En dehors de la vie en Afrique l’autre moment très fort qui a bouleversé ma vie a été celui du 08 décembre 1981, à Rome avec l’Effusion de l’Esprit. Je l’ai vécu comme un tremblement de terre, qui m’a secoué tout entier, et de ce moment-là j’ai changé aussi ma façon d’Evangéliser.

Après 50 ans de sacerdoce et de vie missionnaire je me sens comblé de joie pour ce quelle a été ma vie. Même les moments les plus difficile et douloureux me donnent paix et joie au cœur. Je suis appelé à transmettre, à donner, à partager, à rendre vivante cette joie avec les gens que le Seigneur me donne de rencontrer. Je sens que j’aime les personnes, et c’est l’Amour du Christ même que je reçois et je transmets. Je pousse les gens à aimer le Seigneur et la Vierge Marie. Il faut continuer avec le même élan sans peur du futur.

Ma sœur cadette Alzira, m’a suivi et elle aussi est sœur combonienne, et elle a fait les Vœux treize ans après moi, a travaillé aux Etas Unis et en Ouganda. Je ne l’ai pas influencée, et elle a choisi librement après avoir sondé différentes congrégations de sœurs. Elle a été Mère provinciale au Portugal et puis en Ouganda. Elle est professeur de Théologie biblique. Maintenant elle est supérieure dans la maison pour les sœurs âgées et Malades de Bucinigo d’Erba (Italie). Dans cette maison il y a eu plus de septante sœurs qui ont attrapé le coronavirus et parmi elles même ma sœur. Elle est guérie après avoir partagé les souffrances de toutes les consœurs.

A l’âge de 82 ans la présence parmi nous du P. Alfredo est un don et un exemple. Ses souvenirs ne sont pas la clé du passé, mais la clé du présent et surtout du futur.

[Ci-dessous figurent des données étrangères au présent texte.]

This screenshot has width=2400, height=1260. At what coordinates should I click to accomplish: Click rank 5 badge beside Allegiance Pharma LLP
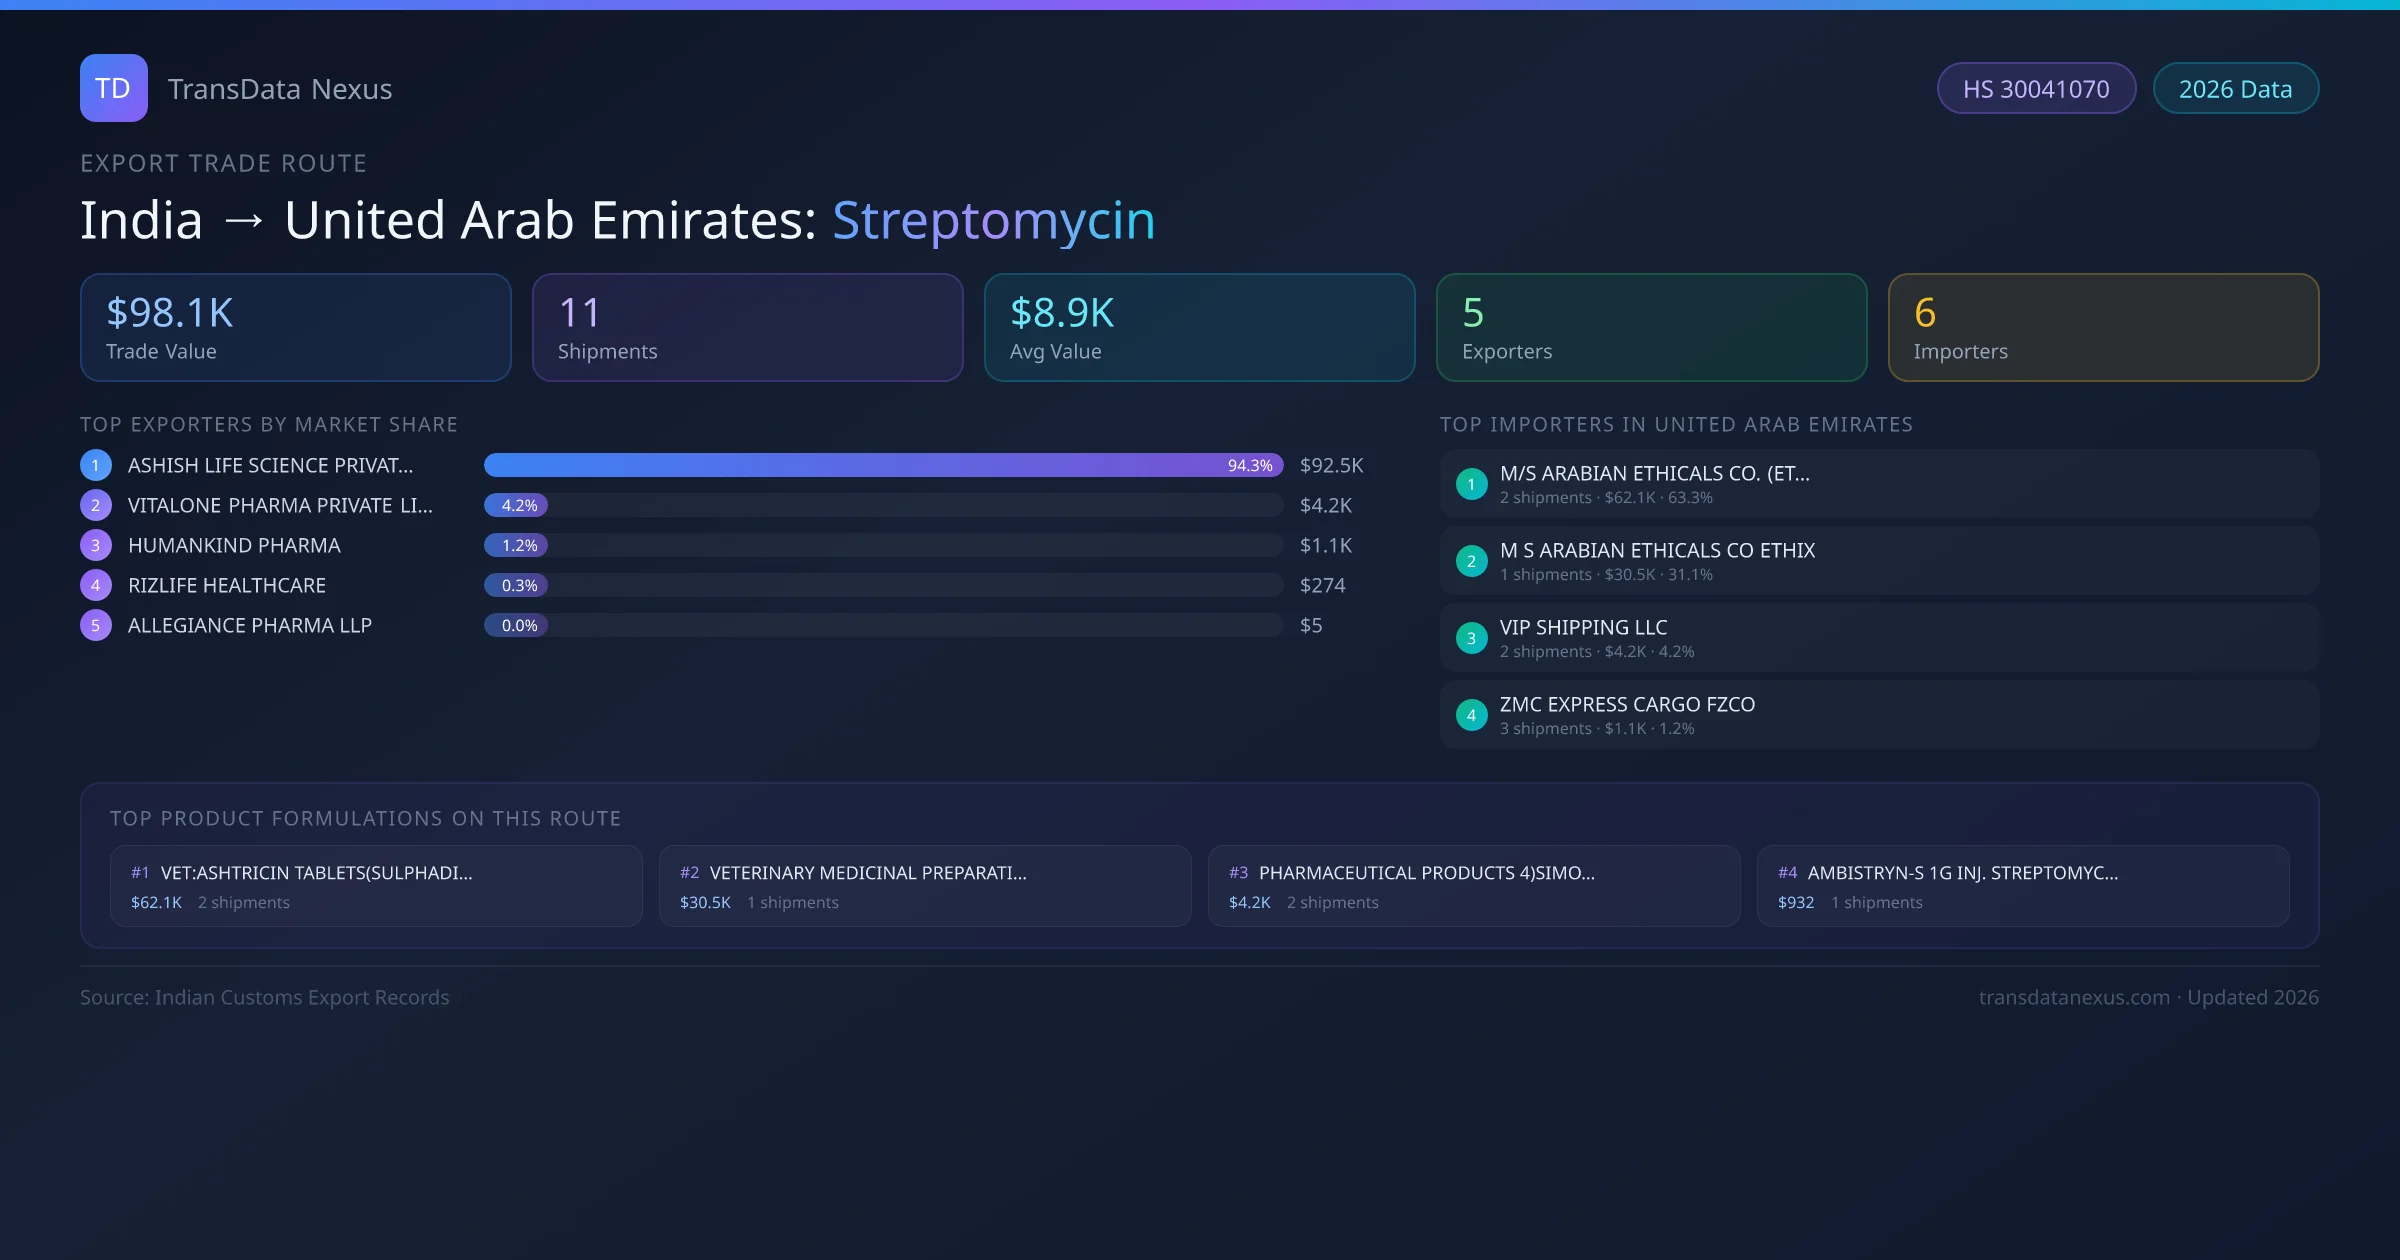click(x=95, y=625)
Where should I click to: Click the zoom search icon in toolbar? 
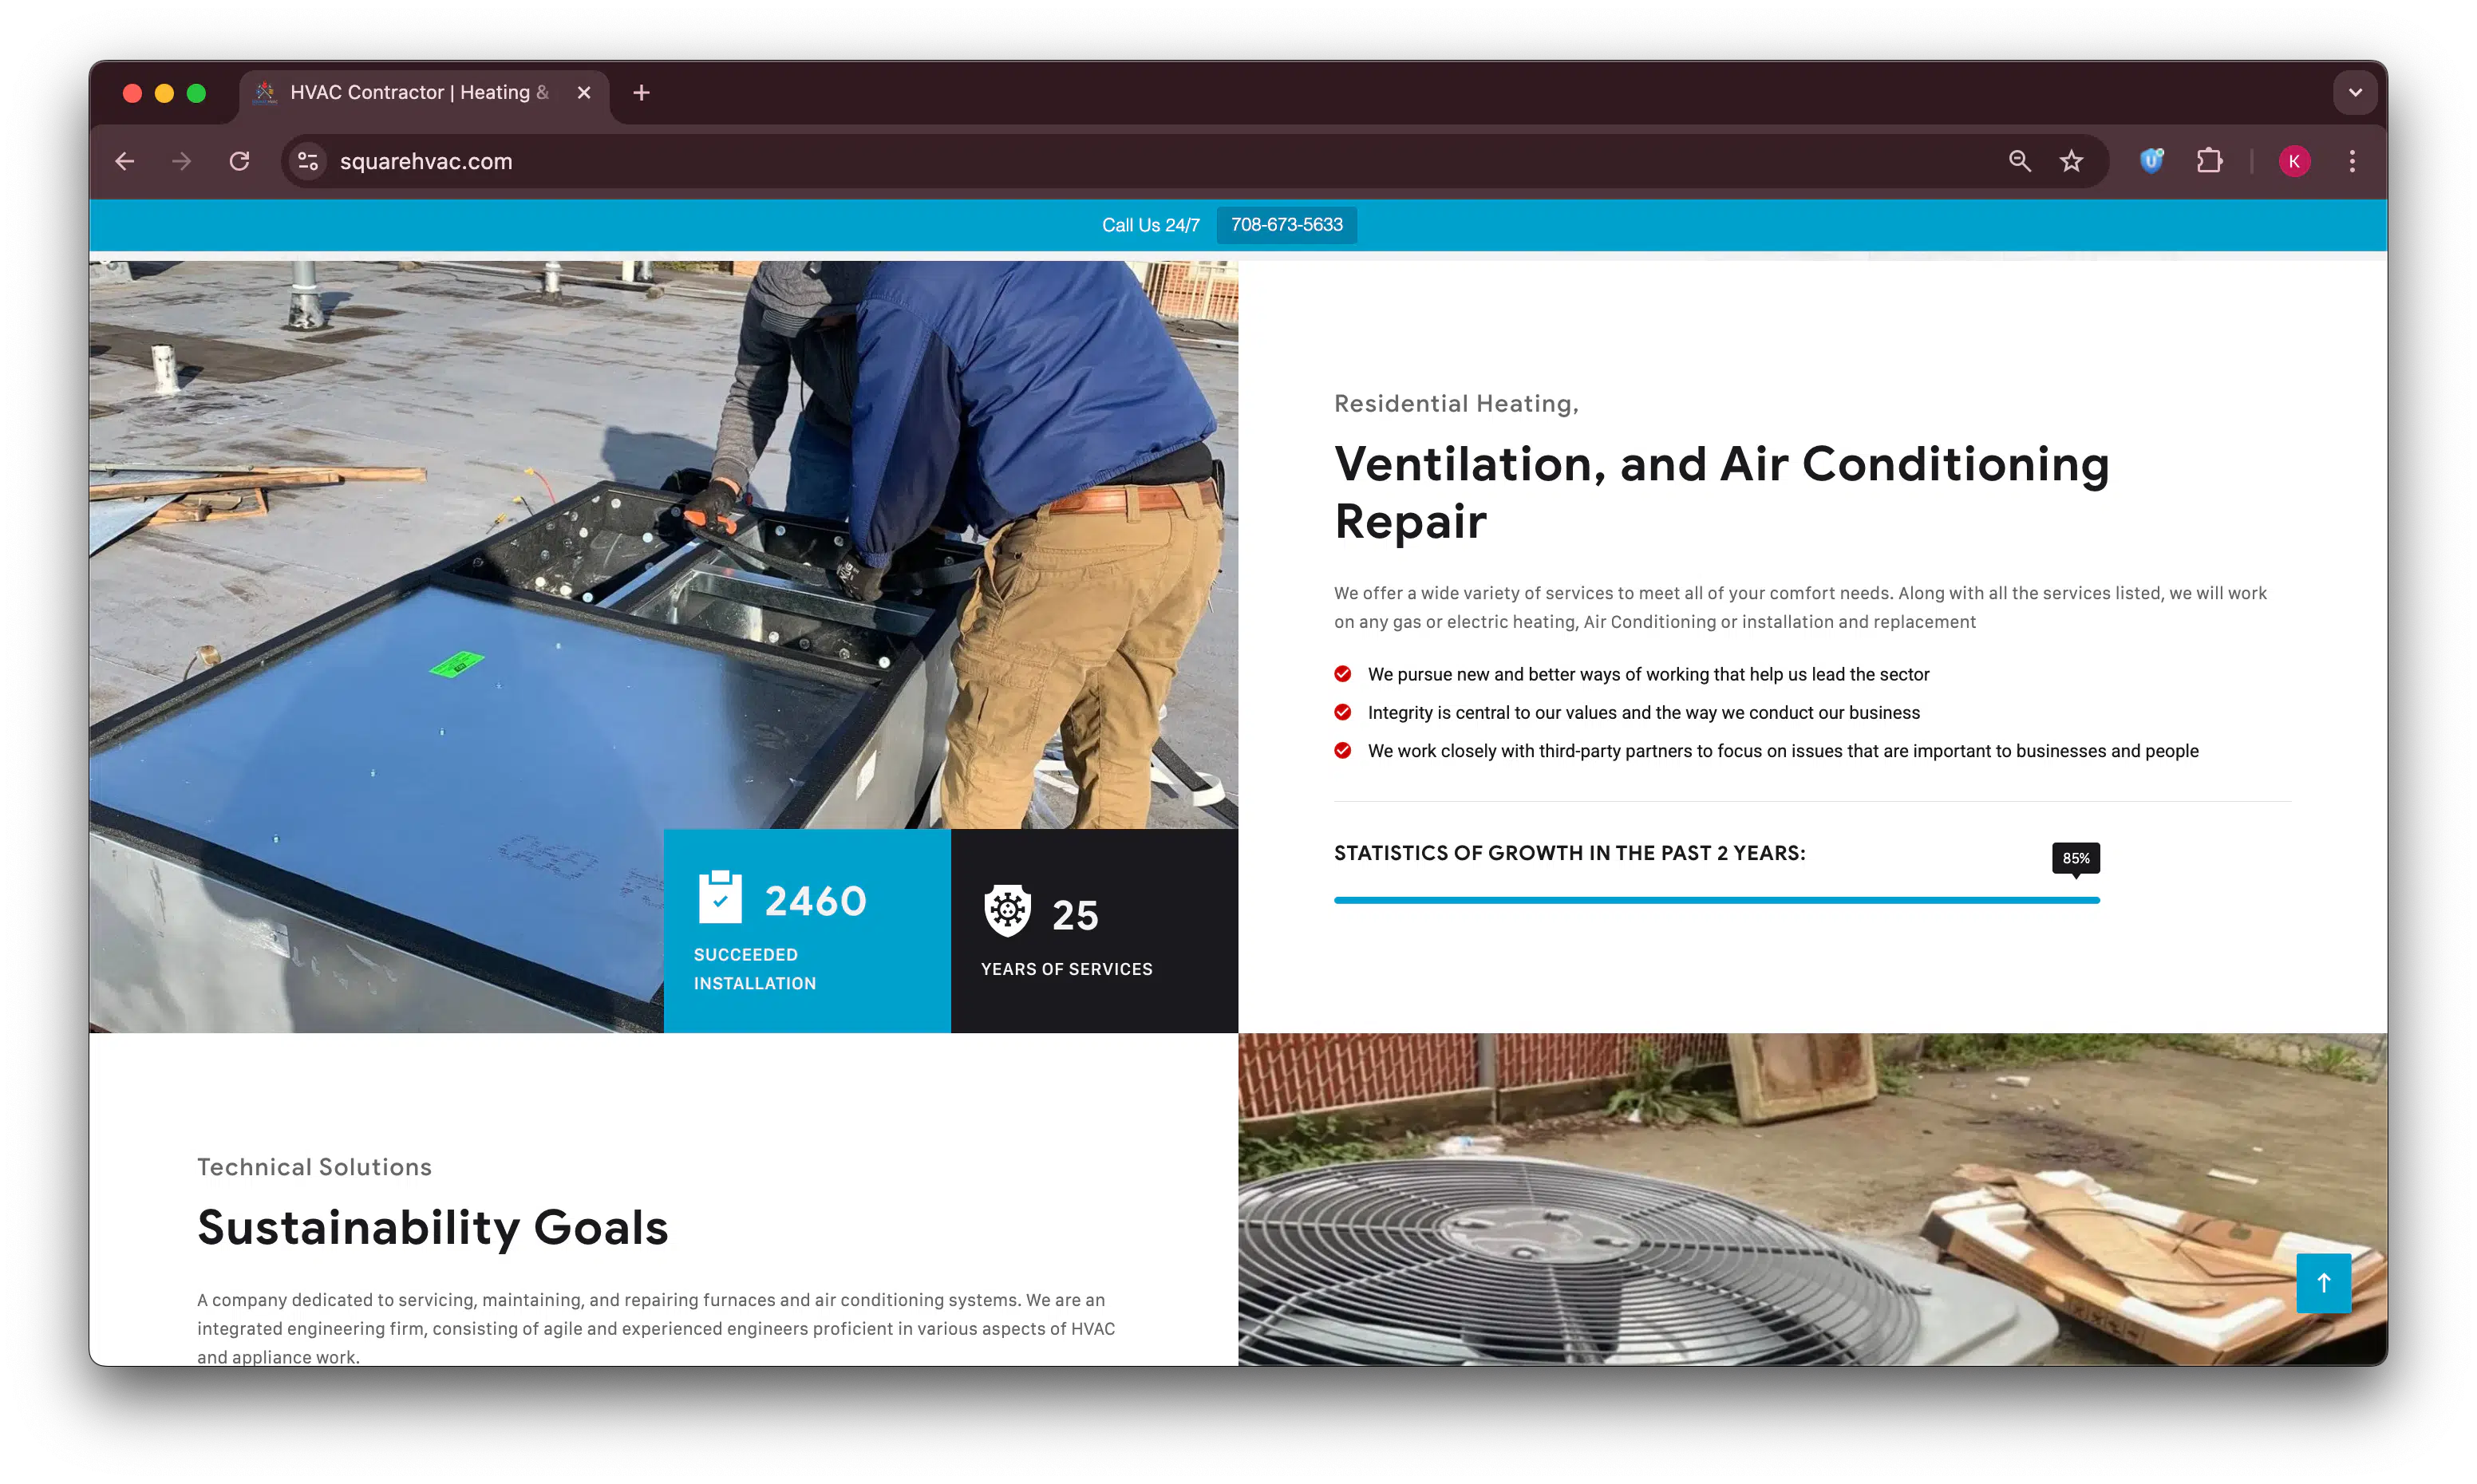click(2019, 161)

Nous sommes témoins de sa forte charge spirituelle, de son service pour les plus pauvres et les malades, de son amour et disponibilité pour n’importe quel service qu’on lui demande. Ni la fatigue, ni la maladie, ni la pluie ne font obstacle à sa disponibilité. Même si cela coûte sacrifice il part toujours pour des visites et pour Célébrer l’Eucharistie dans les villages de brousse, transporté en moto su des sentiers qui cassent le dos. Le gens aiment sa présence et ils le cherchent, car il savent que Alfredo ne dit jamais «  non » ou bien« je ne peux pas » ou encore « je suis fatigué ».